* [Data provided]:
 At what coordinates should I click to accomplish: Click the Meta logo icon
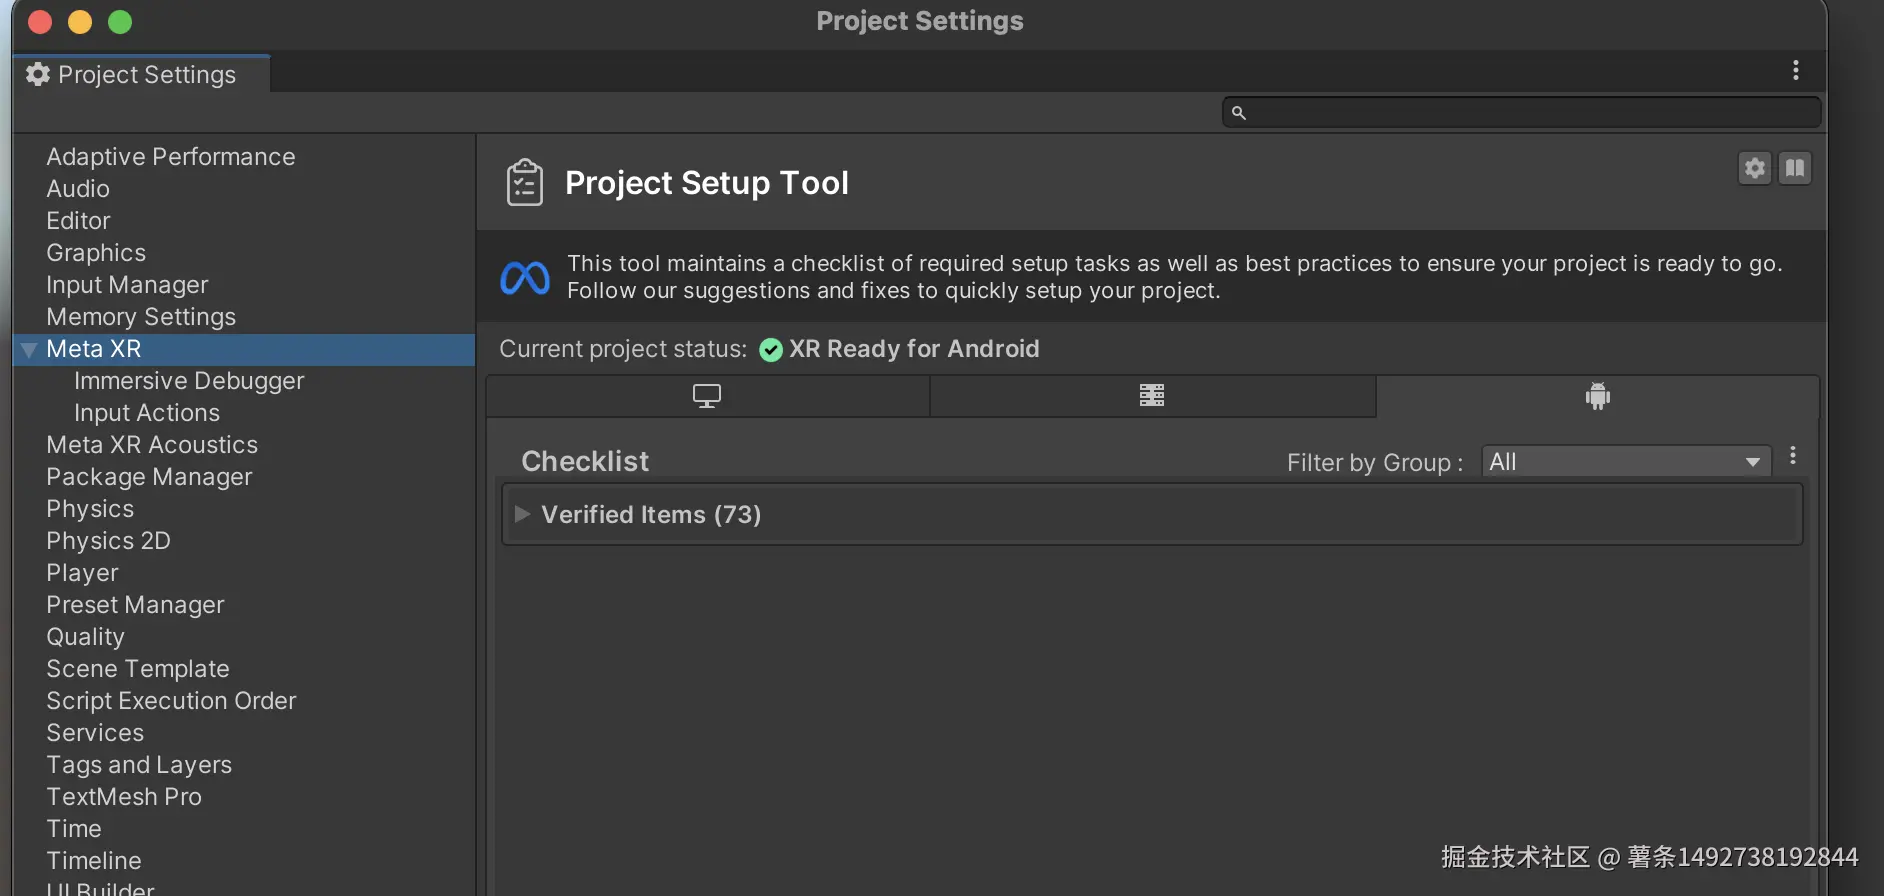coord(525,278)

* * *

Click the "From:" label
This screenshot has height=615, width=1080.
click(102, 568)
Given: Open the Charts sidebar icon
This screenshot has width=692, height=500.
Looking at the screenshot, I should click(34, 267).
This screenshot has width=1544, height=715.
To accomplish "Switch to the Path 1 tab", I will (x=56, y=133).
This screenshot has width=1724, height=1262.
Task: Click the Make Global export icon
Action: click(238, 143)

==

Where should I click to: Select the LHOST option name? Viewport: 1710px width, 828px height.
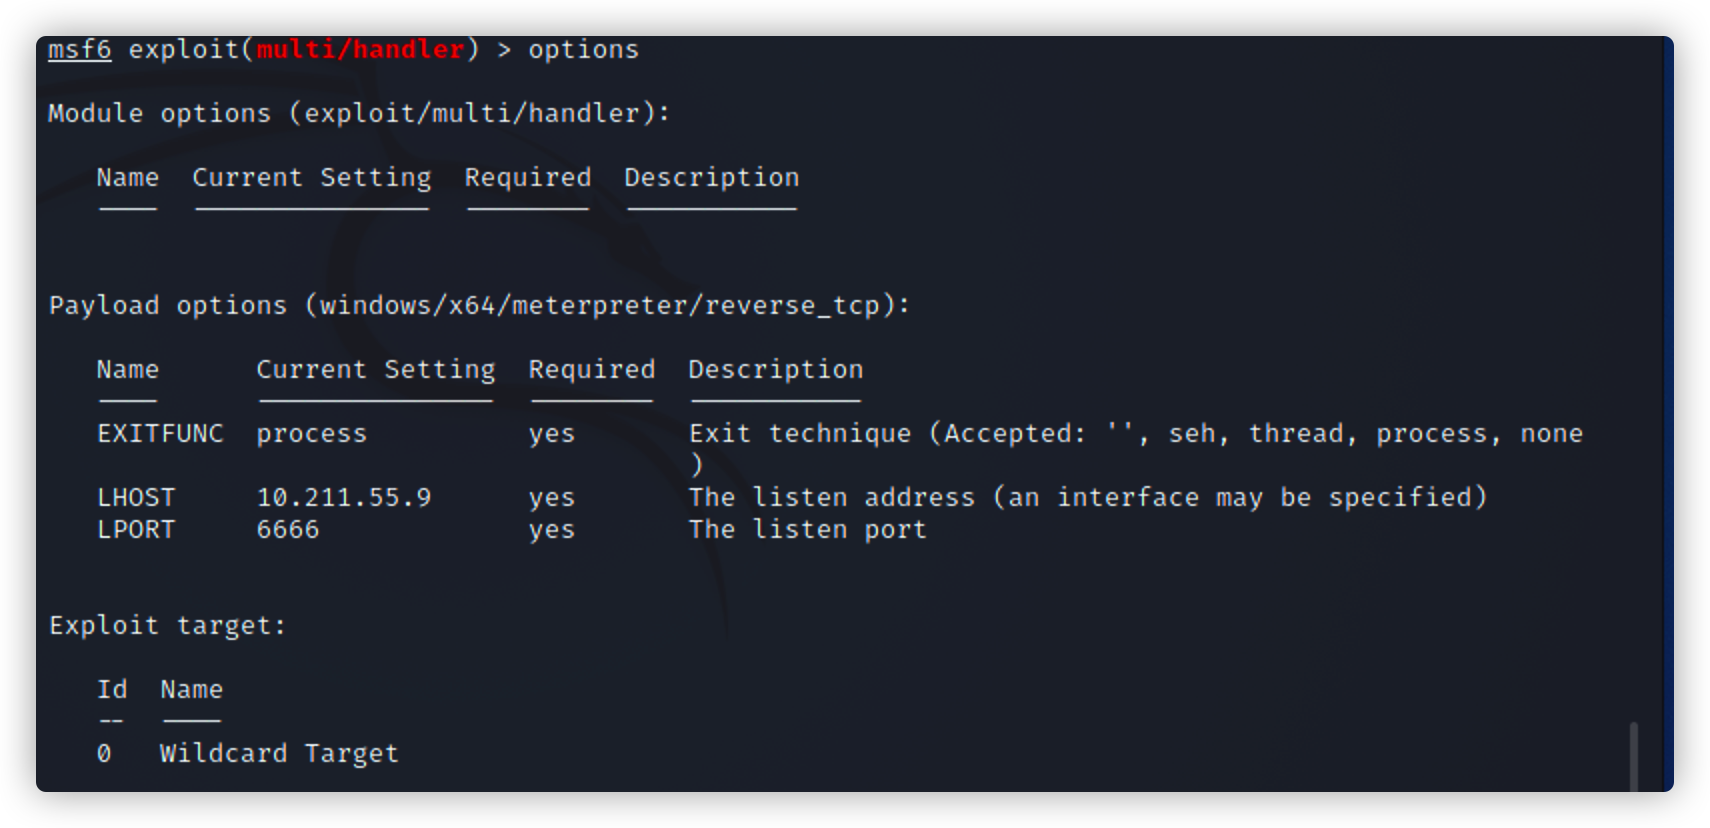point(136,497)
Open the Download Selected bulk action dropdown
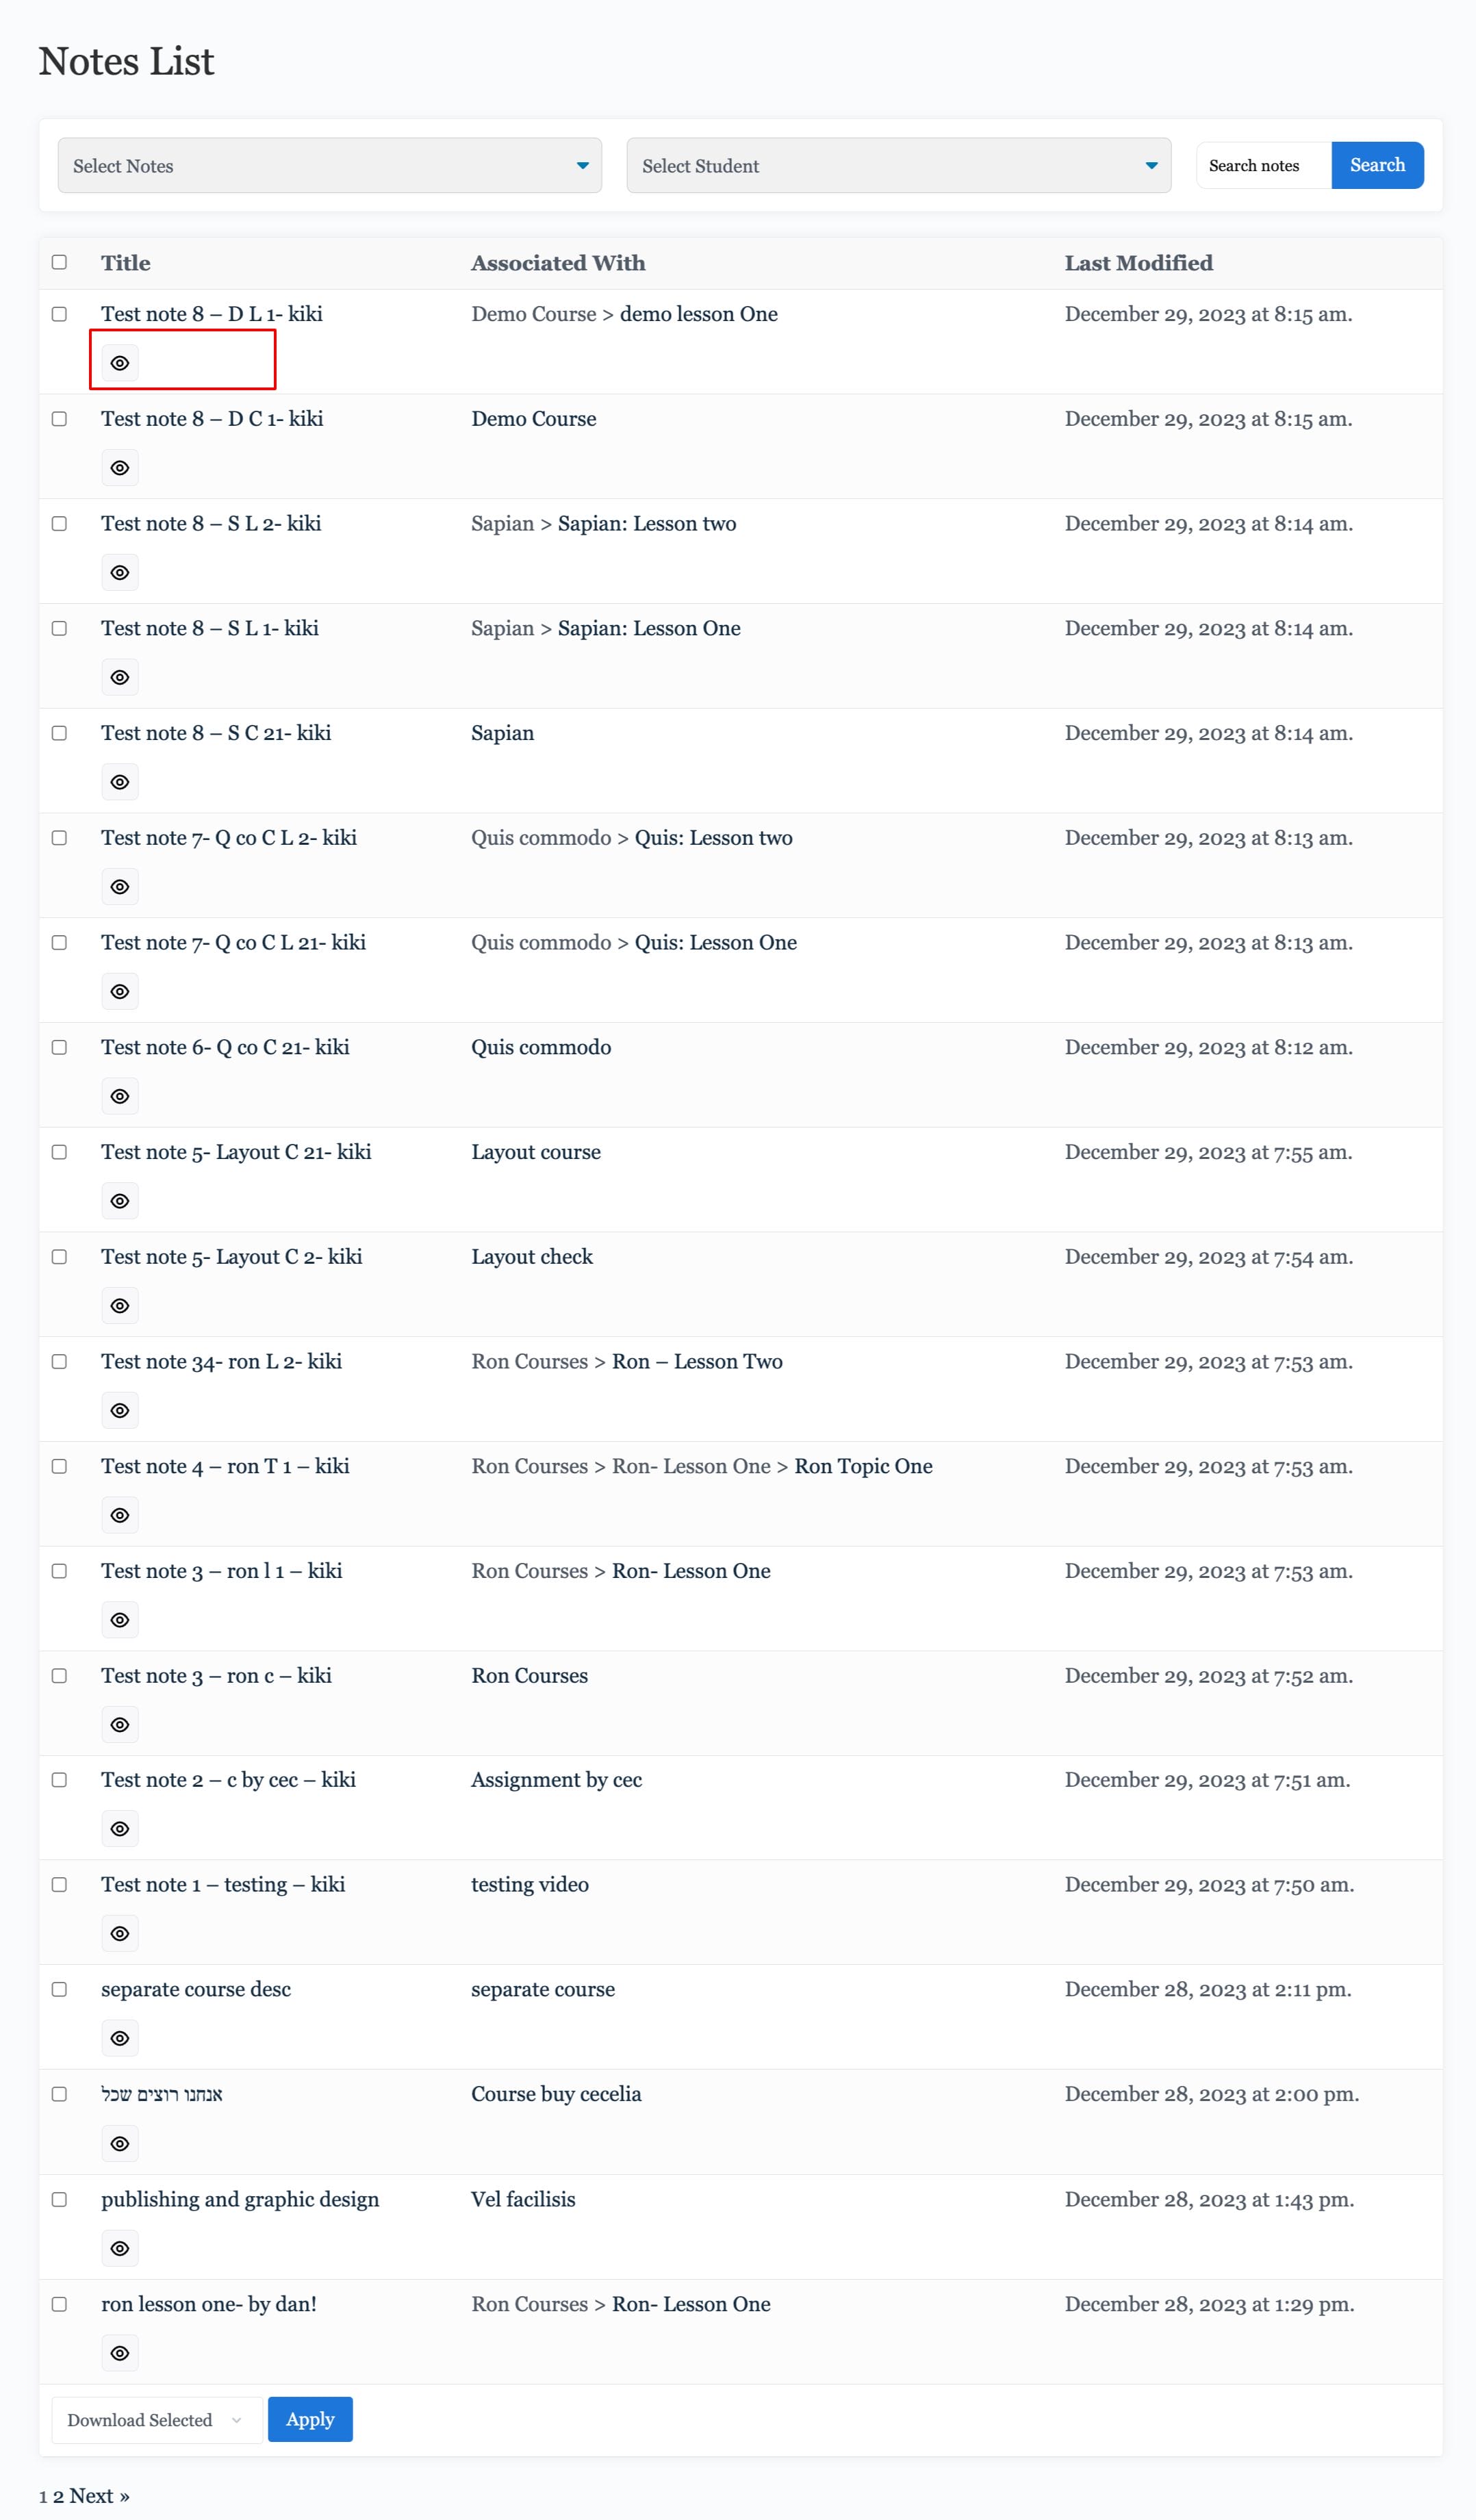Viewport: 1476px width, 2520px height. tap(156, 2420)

* [Problem details]: Set down exactly the lines of the data above, beginning with the line that has "This screenshot has width=692, height=500." and ending with the line that has "This screenshot has width=1544, height=715.", and no others.

* [Result below]:
This screenshot has width=692, height=500.
Looking at the screenshot, I should click(34, 267).
This screenshot has width=1544, height=715.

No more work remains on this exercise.